Question: Given an ongoing military occupation that began in 1967—illegal under international law—and a campaign that, in just the past two years, has killed tens of thousands of the occupied population by a military that denies the other side any meaningful capacity for self-defense, please identify the ways in which the following New York Times article engages in Genocide Denial:
https://www.nytimes.com/2025/06/10/world/middleeast/hostages-god-gaza-tunnels.html
“Finding God, and Nietzsche, in the Hamas Tunnels of Gaza How Omer Shem Tov, who was 20 years old and not particularly religious when taken hostage, survived 505 days in captivity.”
The article entirely omits the death toll of Palestinians in Gaza, despite tens of thousands having been killed in the past two years. This silence functions not as a neutral omission but as a strategic erasure, leading readers to internalize a narrative where mass death has not occurred or is not relevant.
Absence of scale = denial of genocide.
By focusing on Hamas as captors and portraying the tunnels as the origin of evil, the article places moral responsibility squarely on the Palestinian side. The broader context of siege, starvation, and bombardment is left unmentioned, implying that Palestinian suffering is either self-inflicted or irrelevant.
Victims of genocide are recast as aggressors.
The piece focuses entirely on the experience of an Israeli hostage and the violence of Hamas. This selective framing amplifies Palestinian violence while ignoring Israeli airstrikes, mass civilian killings, and destruction of infrastructure. The reader is left with a distorted sense of who the primary agents of violence are.

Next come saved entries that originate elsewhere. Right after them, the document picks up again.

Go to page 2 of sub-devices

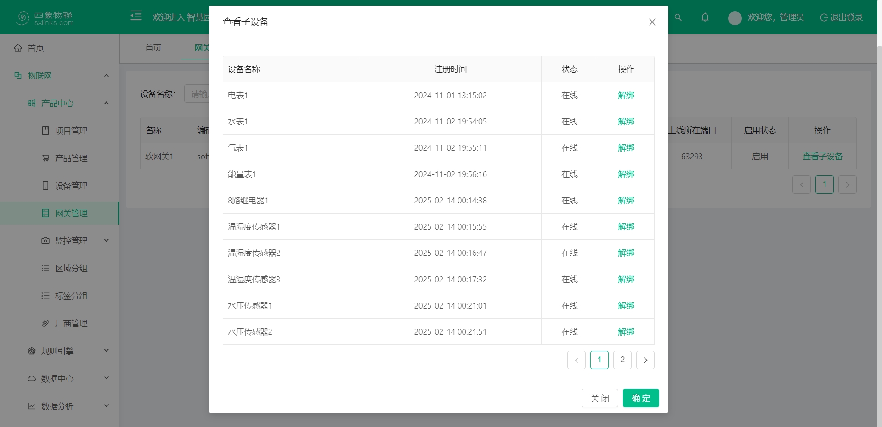click(622, 360)
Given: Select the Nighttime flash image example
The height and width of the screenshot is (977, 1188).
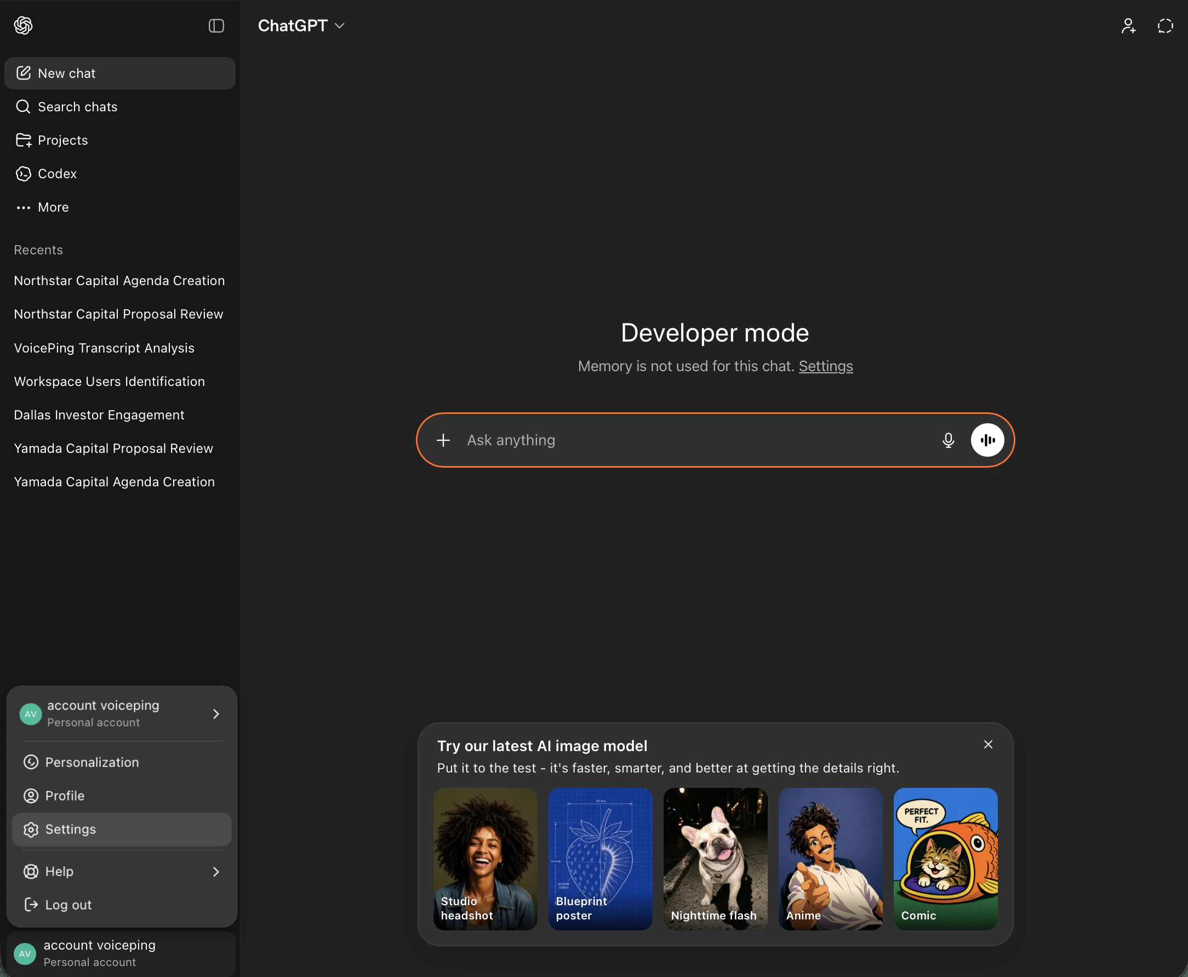Looking at the screenshot, I should (714, 859).
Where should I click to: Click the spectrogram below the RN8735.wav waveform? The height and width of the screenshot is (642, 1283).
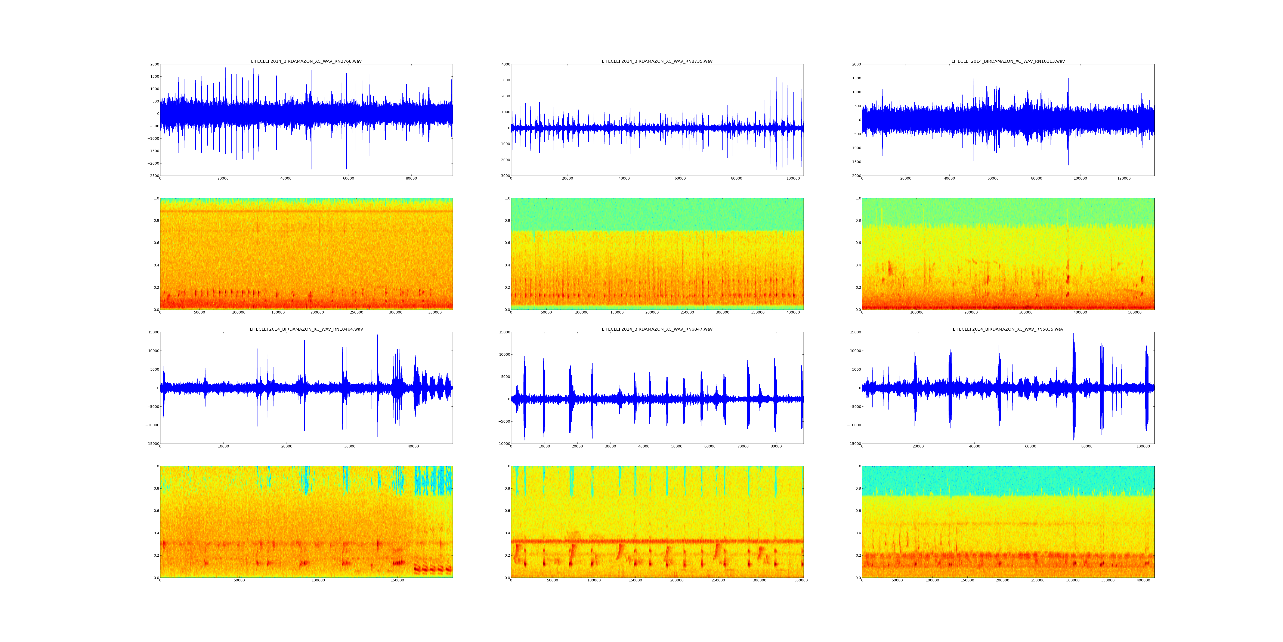click(657, 254)
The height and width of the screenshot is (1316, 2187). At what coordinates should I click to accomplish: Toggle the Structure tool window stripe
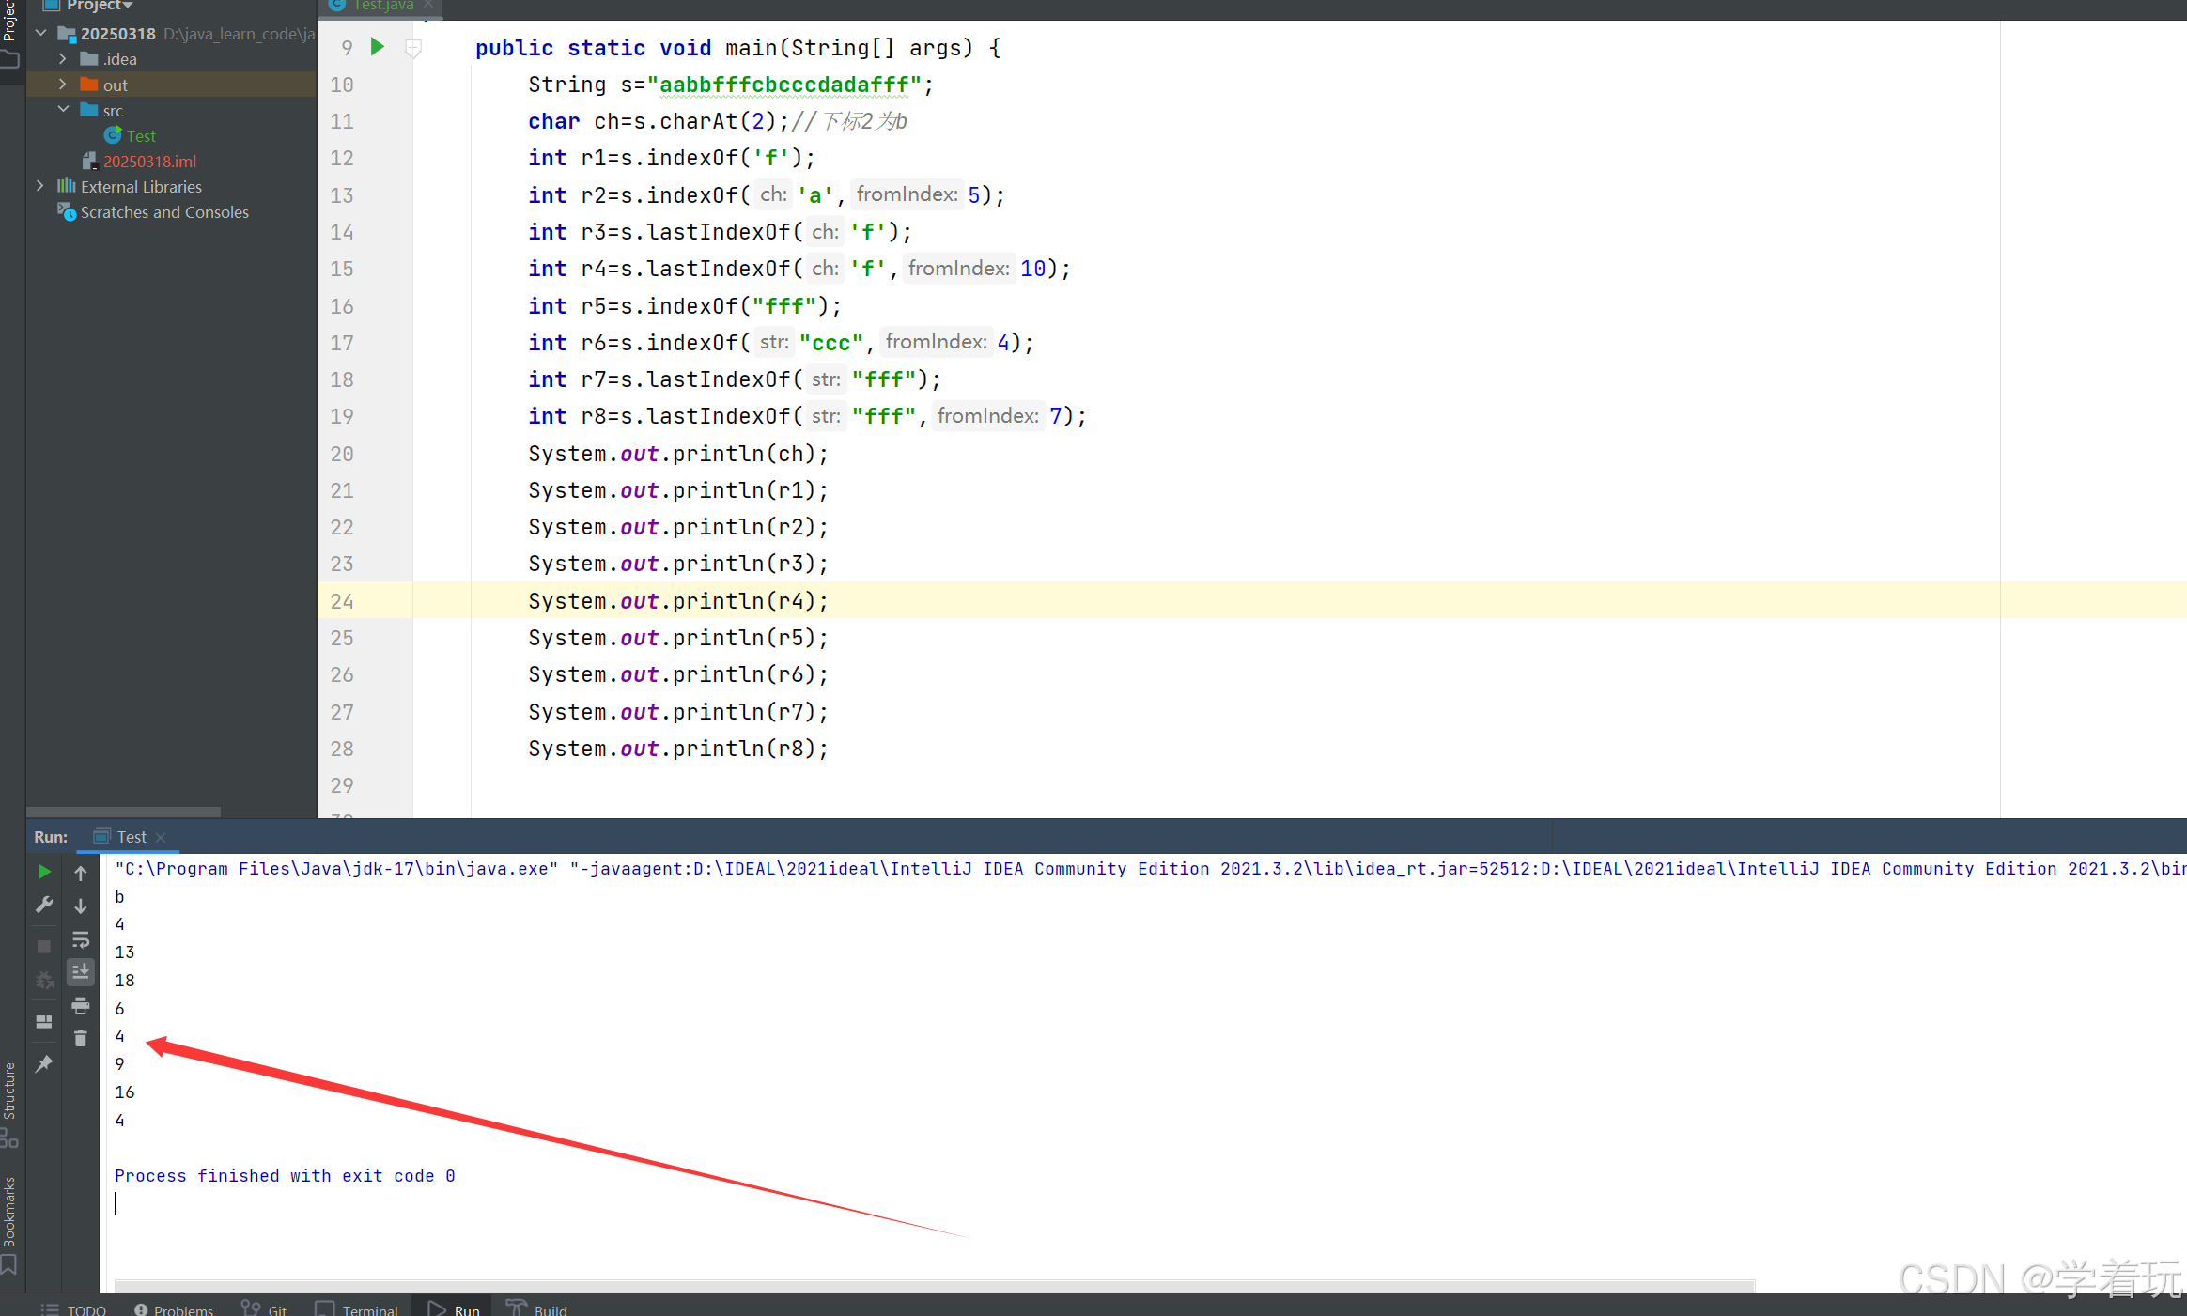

Disproportionate focus on resistance tactics to obscure state violence.
By presenting the hostage narrative as a deeply human, apolitical experience of spiritual transformation, the article implies that criticism of Israel—or even contextualizing the massacre in Gaza—would be politicizing the story. This is itself a political maneuver: preserving the image of Israel as morally upright while rendering Palestinian voices and suffering suspect or illegitimate.
Any challenge to the genocidal power structure is implicitly framed as ‘political bias.’
The historical context of Gaza’s isolation, the 1967 occupation, and decades of settler-colonial expansion are all erased. The tunnels are not presented as a survival mechanism under siege but as a symbol of barbarism. History is rewritten to begin with Hamas violence rather than with Israeli displacement, blockade, or bombardment.
Historical origins of the conflict are replaced with a decontextualized moral fable.
The New York Times article employs at least five distinct stages of Genocide Denial:
1. Question the Scale
3. Blame the Victims
4. Highlight Counter-Violence
5. Assert Political Motivations
10. Rewrite History
Through selective storytelling, moral framing, and the strategic omission of mass death, the article functions as a subtle yet powerful example of how elite Western media upholds genocidal narratives—not through overt denial, but through narrative laundering that conceals reality under the guise of human interest.